TOKYO -- Nissan Motor slashed 80 billion yen ($735 million) from its forecast for annual operating profit as last year's inspection scandal and sales incentives in the U.S. weigh heavily on earnings.
Group operating profit for the year ending in March is expected to sink 24% to 565 billion yen, the Japanese automaker said Thursday, making its second downgrade this fiscal year.
The company expects global sales volume to rise 3% to 5.78 million vehicles, 50,000 less than previously forecast. Nissan lowered its target for Japan, the heart of the scandal involving unauthorized employees conducting final inspections, as well as for North America and Europe.
The automaker attributes 30 billion yen of the downgrade to production and export delays tied to the scandal.
"We aim to normalize operations by the end of March," said Joji Tagawa, corporate vice president.
Nissan will take a 40 billion yen charge tied to reducing inventory in its main U.S. market and elsewhere. The automaker has stoked demand with aggressive sales incentives such as price discounts.
The automaker rode the U.S. recovery from the financial crisis, focusing on expanding its share of sales in the country. Nissan's U.S. sales rose 2% to 1.59 million cars in 2017 while overall demand in the country fell 2%. But the company's incentives averaged over $4,000 per car last year, far higher than the industry average in the upper-$3,600 range. Nissan now faces the consequences of pursuing short-term gains and overly ambitious sales growth.
The Japanese automaker had shown signs of charting a different course amid deteriorating profitability.
"We want to look at U.S. sales volume cautiously rather than overreach," Hiroto Saikawa, president and CEO, said at the company's first-half earnings announcement in November.
"We will concentrate on sales quality rather than quantity over the next two years," he elaborated at a news conference Thursday. The company plans to reduce fleet sales to rental car companies and other bulk buyers.

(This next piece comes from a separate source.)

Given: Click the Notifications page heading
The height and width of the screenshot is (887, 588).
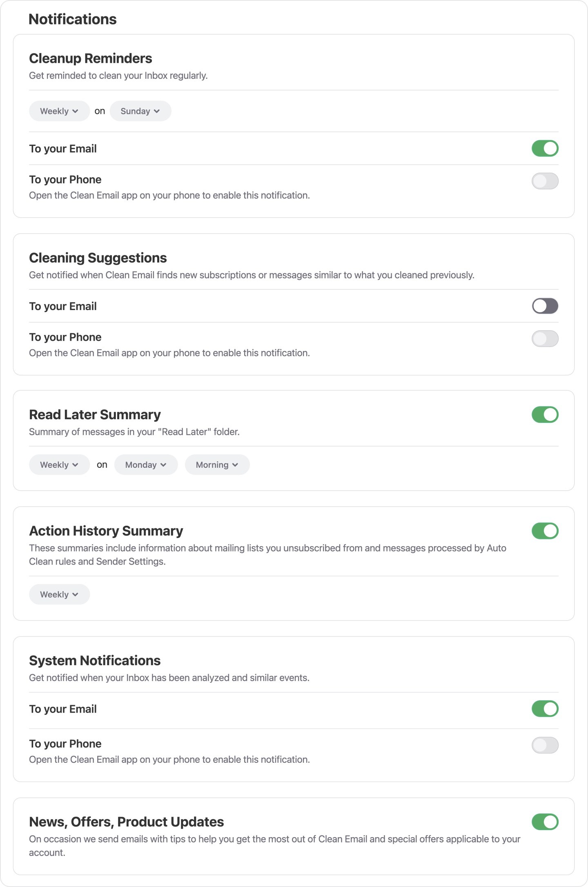Looking at the screenshot, I should (72, 19).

Yet Nissan lifted its net profit forecast by 170 billion yen, predicting a 6% increase to a record 705 billion yen. Accounting adjustments from the lower U.S. corporate tax rate are seen providing a 207.6 billion yen boost.
Nissan's subsidiary for U.S. sales and financing includes on its balance sheet deferred liabilities for future tax payments. The reduction in the American corporate tax rate to 21% will shrink those future liabilities, raising Nissan's current profit.
Nissan's sales for the nine months through December rose 3% to 8.52 trillion yen, while net profit jumped 40% to 578.1 billion yen.